Esse episódio me fez lembrar que há muito que avançar na direção de reformas estruturais no Brasil, diante de tudo que está acontecendo, o que vai para além da iminente reforma tributária, que, espera-se, venha para aumentar eficiência e produtividade e não os impostos. É preciso avançar na direção de uma reforma política que busque melhor governança no país, em especial na relação entre governo e parlamento, democracia intrapartidária, redução do número de partidos, voto distrital ou distrital misto e redução de custos de campanhas.
Em que medida essa dança de favores compromete a efetividade das políticas públicas?
Também precisamos avançar para um sistema de justiça mais eficiente, que garanta a punição dos culpados e a preservação dos direitos dos cidadãos. Corruptos não podem ser exemplos de sucesso na política, e sim de fracasso. A principal disputa política vai para além da disputa entre direita e esquerda. Ela é a disputa entre honestos e corruptos, sérios e picaretas, sejam de qual espectro ideológico forem. E esse sistema de justiça funcional deve prestigiar as instâncias técnicas, inferiores, limitando o risco de arbítrio, de ativismos contramajoritários e da violação de liberdades por parte de tribunais que não foram eleitos para legislar nem fazer política.
Por fim, é preciso que a população se envolva mais na política e faça valer seus direitos. Este é um ponto que fortalece as esperanças, porque hoje a população consome política como nunca.

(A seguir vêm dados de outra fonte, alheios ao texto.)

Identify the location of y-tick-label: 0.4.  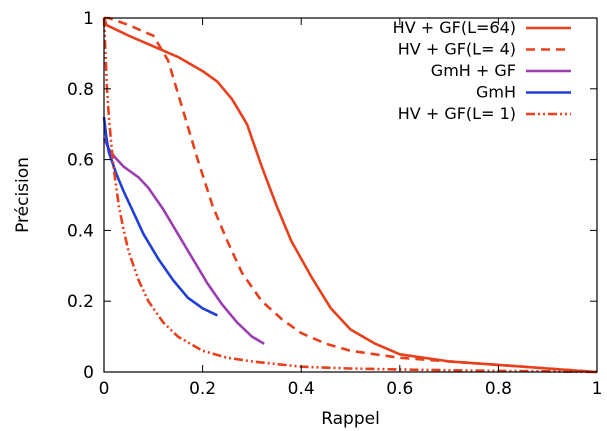
(80, 231).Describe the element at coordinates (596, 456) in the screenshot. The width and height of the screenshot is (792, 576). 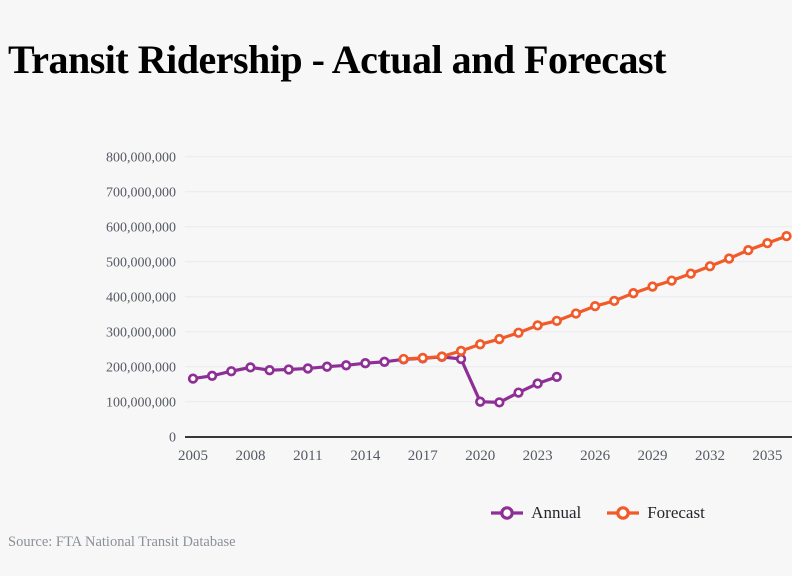
I see `x-axis-tick-label: 2026` at that location.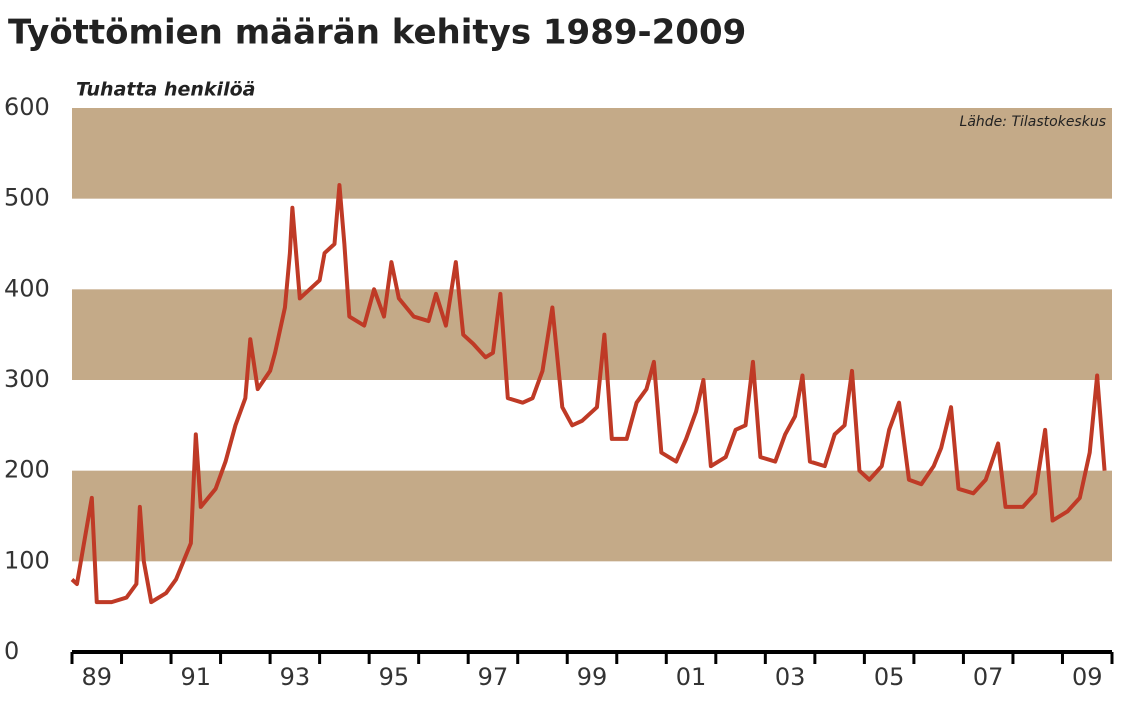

Basta ver o engajamento em programas que tratam sobre política e nas redes sociais. Isso é essencial porque a democracia não se faz apenas com o voto, mas também com a participação ativa da sociedade no dia a dia político, por meio das ruas da internet e das cidades. O povo nas ruas sempre fez o mundo político temer e obedecer, seja porque reconhece o povo como soberano, seja porque tem medo. E é essa participação que, no final, irá determinar o futuro do Brasil. A história mostra que a mudança é possível, mas que ela exige muito esforço, estratégia e perseverança de todos.